Assim como se tornara habitual, ela descia as escadas com mais pressa do que as subira pouco antes. Tomomasa apertou o punho contra o peito e sentiu um sobressalto ao ver algo diferente na cena. Lágrimas cascateavam pelas faces dela e, ao transpor o último degrau, perdeu o equilíbrio e caiu de joelhos no chão, derrubando as flores e quase descobrindo o cesto que conseguira segurar apenas no último instante. Sem pensar, o cavalheiro saltou da carruagem e, ignorando a dor afiada que tomava conta de sua perna esquerda ainda em processo de cura, correu de encontro à jovem, ajudando-a a levantar. Foi apenas quando olhos de ambos se encontraram que, com um estremecimento, ele se deu conta do que fizera por impulso.

- Muito obrigada – ela sorriu entre as lágrimas e agradeceu novamente quando o rapaz lhe devolveu as flores.

Levantaram-se juntos e Tomomasa a conduziu lentamente escada acima, de volta a estação. Ela parecia pálida e trêmula e, embora seus olhos estivessem secos agora, era visível que havia chorado. Acompanhou-a até um banco de madeira e a fez sentar-se, se demorando em pé a fitá-la. Eram os mesmos olhos castanhos, os mesmos cabelos compridos e os mesmos traços harmoniosos que estavam gravados em sua memória, mas ela tinha crescido em uma mulher bonita durante os anos em que estivera fora. Seu olhar havia mudado também, estava sempre dirigido para frente como se não pudesse enxergar – apesar de que ver apenas sombras, como Takamichi lhe explicara, apesar de seus protestos, não podia se chamar de enxergar.

Sentiu o impulso de deixá-la ali e voltar para a segurança do transporte que o esperava, mas suas pernas não obedeceram. Queria ouvir o som da voz dela, ainda que as palavras lhe partissem o coração. Tinham sido muitos anos, ela era apenas uma criança naquela época e quem sabe de quantos jovens condenados ao alistamento ela ouvira promessas de um futuro. Quem sabe qual deles pronunciou as palavras que ela levava no coração.

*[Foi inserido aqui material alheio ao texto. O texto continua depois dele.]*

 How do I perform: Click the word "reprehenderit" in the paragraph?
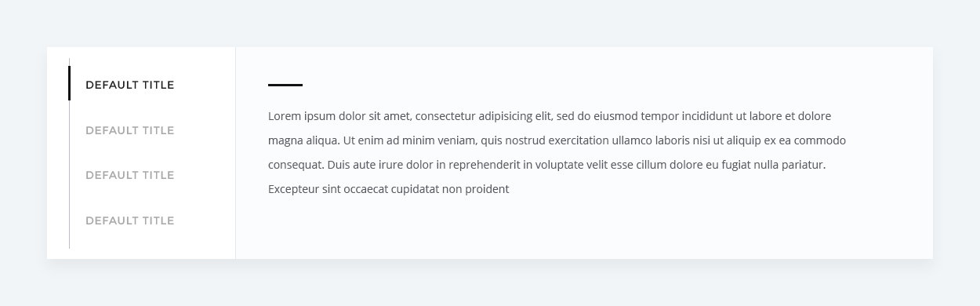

- Eu sinto muito se o incomodei – a garota abaixou a cabeça e sorriu tristemente. Tomomasa, relutantemente, ergueu-lhe o queixo com a ponta dos dedos e deu um apertão suave na mão que ainda segurava a cesta como se tivesse medo de que ela desaparecesse. Ela não o reconheceria pela visão, mas certamente o faria se ouvisse sua voz, então permaneceu em silêncio.

A jovem sorriu com gratidão e esperou alguns instantes que ele dissesse alguma coisa, mas, como o silêncio continuou, começou a falar ela mesma:

- Eu venho aqui todos os dias esperar pelo trem das três e meia. Ele sempre chega alguns minutos mais cedo, então eu também. – Sua voz era suave e seus olhos contemplativos. – Ele continua a trazer sobreviventes, então eu continuo a vir. Há alguém que prometeu voltar para mim quando eu era apenas uma garotinha.

Ela largou o cesto sobre o banco e levou a palma aberta para frente dos olhos. Tomomasa adivinhou que ela pensava no contorno daquela mão do jeito que se lembrava de antes. Tinha perdido quase toda a visão em um acidente cujos detalhes desconhecia, mas que acontecera enquanto estava fora, em um lugar que imaginara ser o certo a estar se suas intenções eram proteger seu país e seus entes queridos. Sentia-se tão tolo agora. Tomar parte em uma guerra, contribuir para seu avanço, por menos que tivesse escolha, não garantia a proteção de ninguém, assim como nenhum outro bem.

- Eu tenho medo que ele não me reconheça agora – ela riu e suas faces adquiriram um belo tom rosado –, então eu trago as flores do jardim da minha casa onde nos falamos tantas vezes e biscoitos de canela – ela puxou o pano azul revelando biscoitos compridos, a maioria quebrado ao meio por causa da queda. – Ele também não estava no trem de hoje. Você pode pegar alguns se quiser.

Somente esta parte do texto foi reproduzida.